= Exercise brief =
In the text on deportation costs below, at what dollar figure does the American Immigration Council's low estimate start?

= Excerpt =
Francis Wilkinson
The American Immigration Council, a pro-immigration think tank, issued a report last week estimating the costs — financial costs only — of deporting all the undocumented immigrants in the U.S.
The financial impacts of deporting between 11 million and 14 million people are, not surprisingly, vast. The group’s low estimate starts at $315 billion and rises sharply over time, while the report also concludes that mass deportation of undocumented workers and consumers would subtract more than 4% from U.S. gross domestic product. Given the scale of the projected deportation effort, the estimates are necessarily inexact. Yet, the accounting exercise is based on real-world contingencies.
Donald Trump and his running mate, Ohio Senator JD Vance, have made clear their intention to rid the nation of undocumented immigrants, sometimes using explicitly Nazi rhetoric about “vermin” who are “poisoning the blood of our country” to drive the point home. Trump has publicly promised the “largest domestic deportation operation in American history.”

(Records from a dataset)
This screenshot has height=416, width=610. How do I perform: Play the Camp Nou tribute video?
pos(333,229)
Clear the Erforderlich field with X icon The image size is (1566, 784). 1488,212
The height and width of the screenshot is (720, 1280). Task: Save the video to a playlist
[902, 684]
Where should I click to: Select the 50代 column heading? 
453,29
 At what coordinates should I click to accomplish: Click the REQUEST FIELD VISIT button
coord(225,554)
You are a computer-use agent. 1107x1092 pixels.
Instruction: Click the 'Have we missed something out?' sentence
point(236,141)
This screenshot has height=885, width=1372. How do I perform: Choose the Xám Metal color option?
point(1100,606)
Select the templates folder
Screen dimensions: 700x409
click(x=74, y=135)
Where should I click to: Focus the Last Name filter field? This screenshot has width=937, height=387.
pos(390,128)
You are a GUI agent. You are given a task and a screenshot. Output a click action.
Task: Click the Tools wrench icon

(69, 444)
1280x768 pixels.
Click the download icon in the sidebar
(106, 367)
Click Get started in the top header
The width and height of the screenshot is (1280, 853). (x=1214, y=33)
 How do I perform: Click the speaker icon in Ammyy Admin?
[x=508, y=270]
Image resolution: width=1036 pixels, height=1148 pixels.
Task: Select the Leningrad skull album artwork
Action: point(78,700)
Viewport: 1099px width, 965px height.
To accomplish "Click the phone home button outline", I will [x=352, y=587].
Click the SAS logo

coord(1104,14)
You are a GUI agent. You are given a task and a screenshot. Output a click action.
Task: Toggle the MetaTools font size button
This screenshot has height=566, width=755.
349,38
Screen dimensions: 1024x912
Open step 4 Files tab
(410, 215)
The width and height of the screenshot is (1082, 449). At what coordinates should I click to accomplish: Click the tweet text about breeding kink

= Completed task =
$315 billion